Many people today make the same mistake Naaman almost did. We, too, have a problem. He had leprosy, we are disfigured by sin. Leprosy affects the body, sin rots the soul. If Naaman was willing to pay hundreds of millions of dollars and go on exotic quests to be rid of leprosy, what should we be willing to do to be rid of sin? It can’t be something easy, right? That thought is why many modern denominations teach that forgiveness isn’t something that we can reach, but that it takes the direct working of the Holy Spirit. The Holy Spirit must overcome you and lead you to forgiveness. How do we know that has happened? We begin babbling in “tongues” or fall into the aisles in religious fervor. Surely it takes big things like that to be rid of sin, right? Well, what does the Bible say?

Rom 10:9 “because, if you confess with your mouth that Jesus is Lord and believe in your heart that God raised him from the dead, you will be saved.”
Rom 10:14 “How then will they call on him in whom they have not believed? And how are they to believe in him of whom they have never heard? And how are they to hear without someone preaching?”

Combining these verses, we must hear the word taught, believe in our hearts that Jesus was raised from the dead, and be willing to confess Him as Lord. What’s interesting is that we have an example of people just like that in Acts 2. They had heard the Gospel preached by Peter, including that Jesus had been raised from the dead – vs 32 “This Jesus God raised up, and of that we all are witnesses.” – and that He was Lord – vs. 36 “Let all the house of Israel therefore know for certain that God has made him both Lord and Christ, this Jesus whom you crucified.” They believed, being pricked in the heart (vs 37) and asked Peter what they should do. His answer? “And Peter said to them, ‘Repent and be baptized every one of you in the name of Jesus Christ for the forgiveness of your sins, and you will receive the gift of the Holy Spirit.’”

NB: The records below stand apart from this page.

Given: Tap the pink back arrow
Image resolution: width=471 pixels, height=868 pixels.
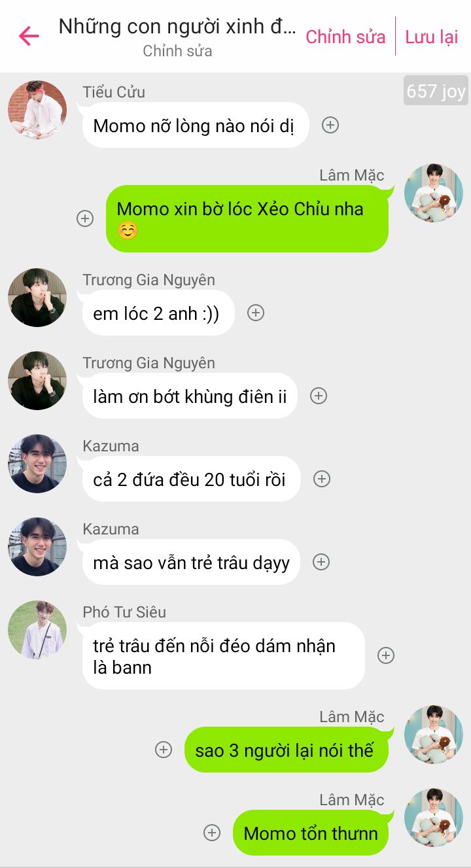Looking at the screenshot, I should 29,36.
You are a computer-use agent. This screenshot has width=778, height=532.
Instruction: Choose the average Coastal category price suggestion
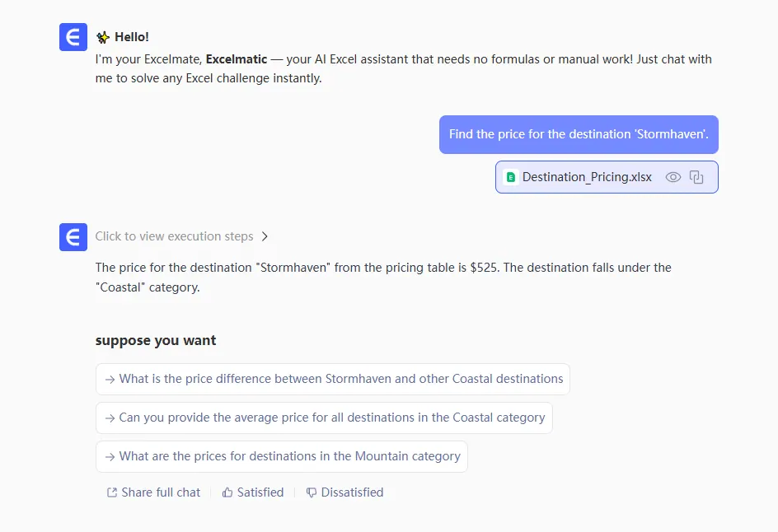(324, 418)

Understanding all of this, then, means that we must hear the word preached and believe it. Believe in our hearts the gospel of the resurrection and be willing to confess Him as Lord. Then we repent of our sins and are baptized for the remission of those sins and we will be saved, have our sins removed, and receive the gift of the Holy Spirit. There is no mention of the Holy Spirit overwhelming us or of babbling in “tongues” or religious frenzies. It is much simpler than that. Too simple, in fact, for many people to believe in it. Like Naaman, they turn away.

But having achieved so great a salvation from so merciful and loving a God, how are we to worship Him? Surely so great a God demands extravagant, awe-inspiring worship. We need rock-and-roll bands combined with shouting, dancing, and rolling in the aisles, right? Or perhaps we need to build monumental temples to Him filled with statuary and decorated by beautiful artworks in which imposing priests in impressive robes conduct ancient rites in a dead language? Again, our great God deserves such impressive worship, right? Well, what does the Bible say?

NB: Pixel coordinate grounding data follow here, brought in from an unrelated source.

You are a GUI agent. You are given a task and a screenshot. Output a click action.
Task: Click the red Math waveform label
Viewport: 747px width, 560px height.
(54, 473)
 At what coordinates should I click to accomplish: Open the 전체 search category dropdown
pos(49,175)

Col. 3:16 We are to sing praises to Him and teaching to each other.
1 Tim. 4:13 We are to teach and preach God’s word.
Eph. 6:18, 1 Thess. 5:17 We are to pray.
1 Cor. 11:23-25, Acts 20:7, We are to partake in His supper on the first day of the week.
1 Cor. 16:1-2 On the first day of the week we are to take up a collection.

And that’s it. It is simple. Too simple for some to accept, but we don’t apologize for the simplicity of our worship to God because it is precisely what He asked us to do.

Paul warns us in 1 Cor. 1:21-23 that many will be turned away by the simplicity of the Gospel and the teaching of the New Testament. Like Naaman almost was, these will be turned off because it is just too easy. They can’t grasp that something so great can be achieved in such a simple manner. So they turn away.

Don’t be like them. For once, take the easy way out.